FE is no longer Cinderella, it’s the government’s Fairy Godmother

The post-16 white paper shows that even fairy dust can’t hide the lack of a clear purpose behind yet another wave of reform

The post-16 white paper shows that even fairy dust can’t hide the lack of a clear purpose behind yet another wave of reform

22 Oct 2025, 16:31

FE is often talked about as the Cinderella sector. It is a phase of education that, proponents of this metaphor say, is too often overlooked by policymakers. Having spent time working across different parts of the education system, I always find myself drawn back to vocational education and training. That’s where it all happens.

Each new skills minister – and, increasingly, Prime Minister – wants to stamp their mark on the system, usually just as the ink has dried on next year’s college prospectuses. So far from treating FE like Cinderella, the government is treating it like the Fairy Godmother, hoping it will make all their wishes come true.

The post-16 white paper grants us a first look at this government’s vision for the skills system in the round. It is fully loaded – trying to present a coherent strategy for a national skills system that works locally for young people and adults, the unemployed and in-work, employers and individuals, and for FE and HE. You can feel the tussle between the Department for Work and Pensions, the Department for Education and the Treasury as you read the 72-page document. A single overarching narrative is hard to find – the kind of omission that no amount of fairy dust can cover.

This feels like shaky ground to embark on a programme of ambitious reforms from. Ministers should learn from recent qualification reform agendas as they plan the introduction of V Levels.
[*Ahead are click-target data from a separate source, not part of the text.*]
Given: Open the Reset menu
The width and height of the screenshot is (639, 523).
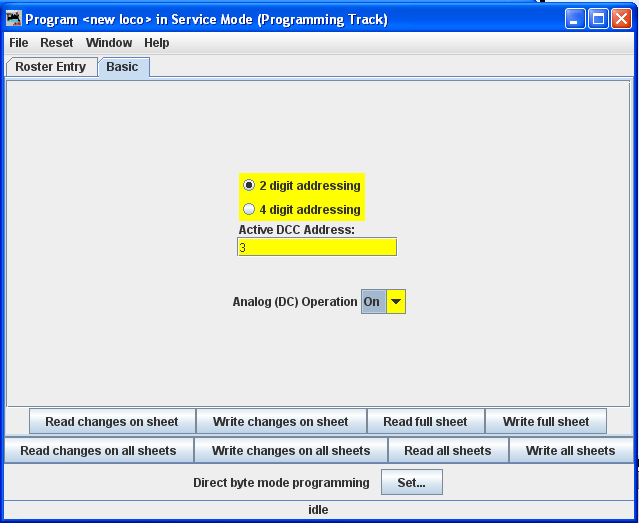Looking at the screenshot, I should (57, 43).
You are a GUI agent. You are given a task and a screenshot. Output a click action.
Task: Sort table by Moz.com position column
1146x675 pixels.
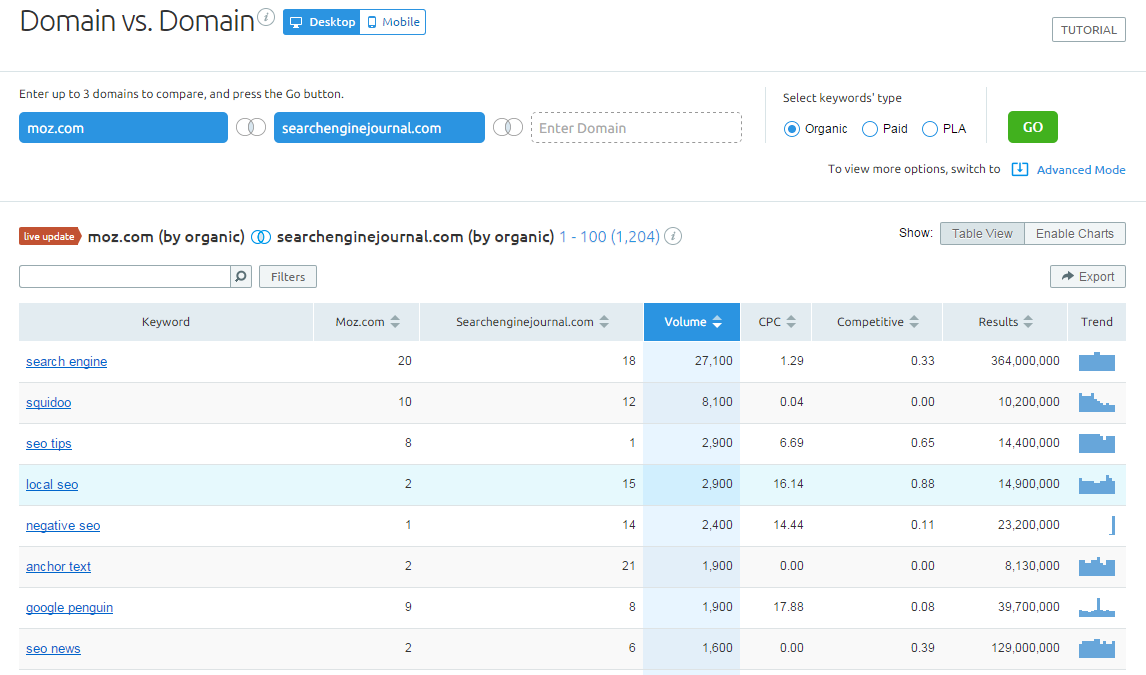point(367,322)
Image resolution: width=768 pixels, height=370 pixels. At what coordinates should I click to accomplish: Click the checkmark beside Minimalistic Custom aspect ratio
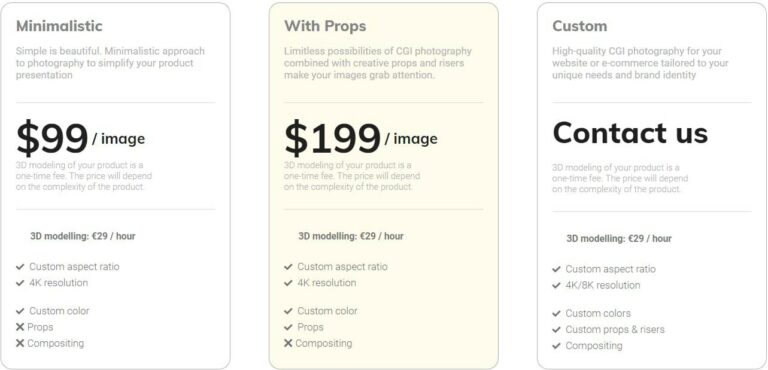20,267
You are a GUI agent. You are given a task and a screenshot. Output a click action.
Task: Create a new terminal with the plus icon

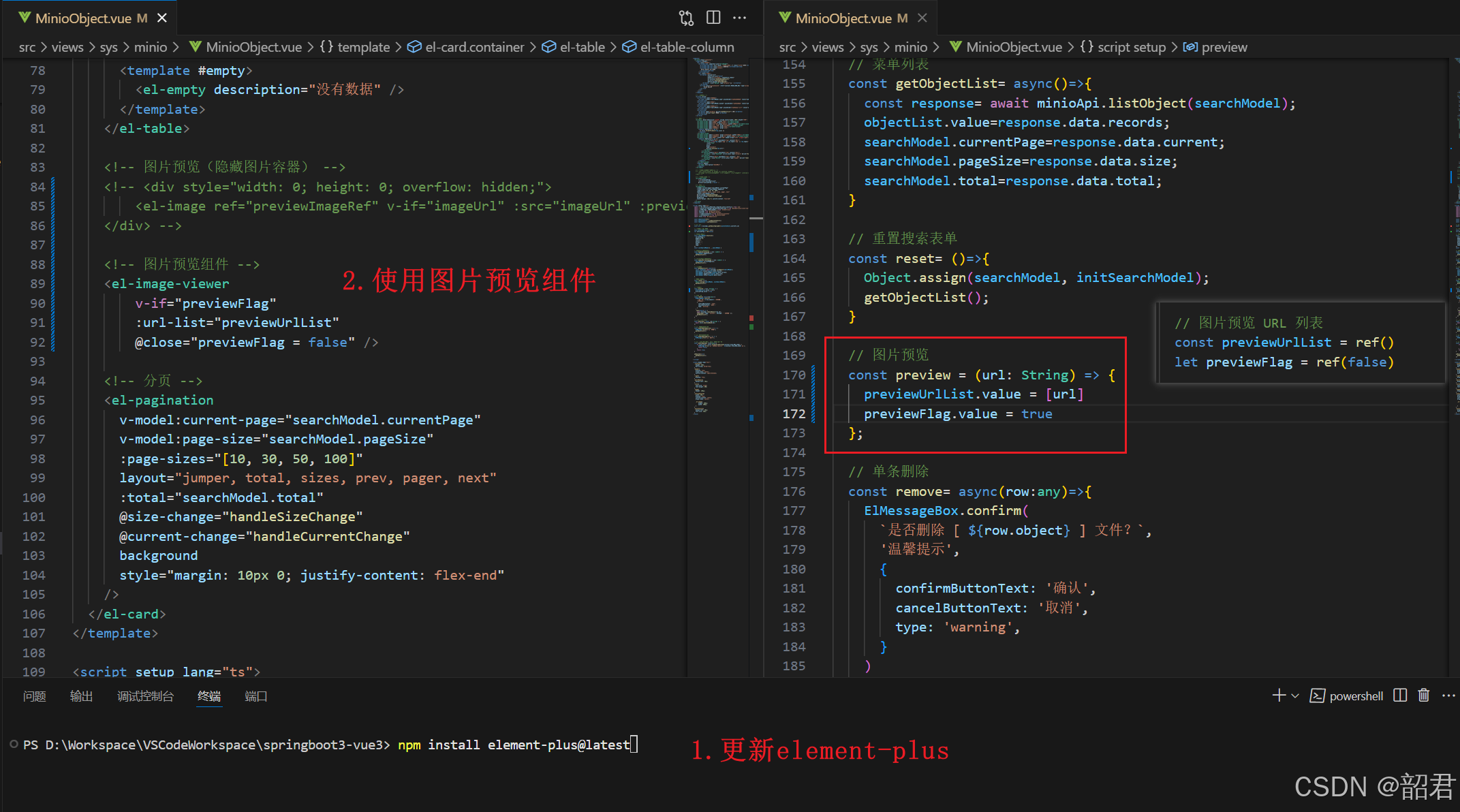(1279, 696)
Most vocational qualification reform begins with good intentions: often, to simplify and to strengthen. The 2005 white paper that underpinned the 14-19 Diplomas following the Tomlinson Review referenced an “alphabet soup” of vocational qualifications. The 2019 ‘case for change’ to consolidate level 3 qualifications, following from the 2011 Wolf Review and 2016 Sainsbury Review aimed to shed light on an “extraordinarily complex and opaque” system. And, the 2023 Advanced British Standard (ABS) consultation document sought “clearer options” post-16.

While there is a zeal for change, too often the purpose of change either isn’t clear or isn’t shared. The 14-19 diplomas promised a bridge between academic and vocational routes, but their aims became muddled and neither universities nor employers really knew what they stood for. The Advanced British Standard (ABS) promised breadth, but quickly became shorthand for something that might simply replace A Levels and T Levels without a clear rationale. There was confusion over what T Levels were preparing young people for: work, apprenticeships, higher technical study, university, or all of the above at different times to different people.

The lesson for the V Levels rollout is simple: before thinking about structures, we need a unifying purpose – one that is sufficient enough to justify the upheaval and public investment of wholesale qualification reform.

What is the problem the government is trying to solve, and where does the current offer fall short? Is it about coherence, about quality, about labour market value, or is it a rebranding of the existing options?

Skills minister Baroness Smith said that V Levels would “build on what’s good about BTECs”. Applied general qualifications like BTECs, Cambridge Technicals and others have currency with the public and, crucially, employers. There will need to be work to ensure the value of V Levels is understood.

If V Levels are about creating a “line of sight” into work, there is too little in the white paper on careers information, advice and guidance. Too often, qualification reform focuses on simplification for employers without thinking about how young people will navigate the new system.

For learners who are still deciding which career path to take and want to take a mix of courses, retaining “A Level sized” Level 3 qualifications feel like the right way to go. The model is popular with industry leaders, and it polls well with the public: 74 per cent of adults think young people should be able to “mix and match” academic and vocational subjects to suit their interests.

But without a shared “why”, implementation could become a firefighting exercise. For those rolling out V Levels, the real test will be whether this reform finally learns the one lesson its predecessors never did: that coherence begins with purpose.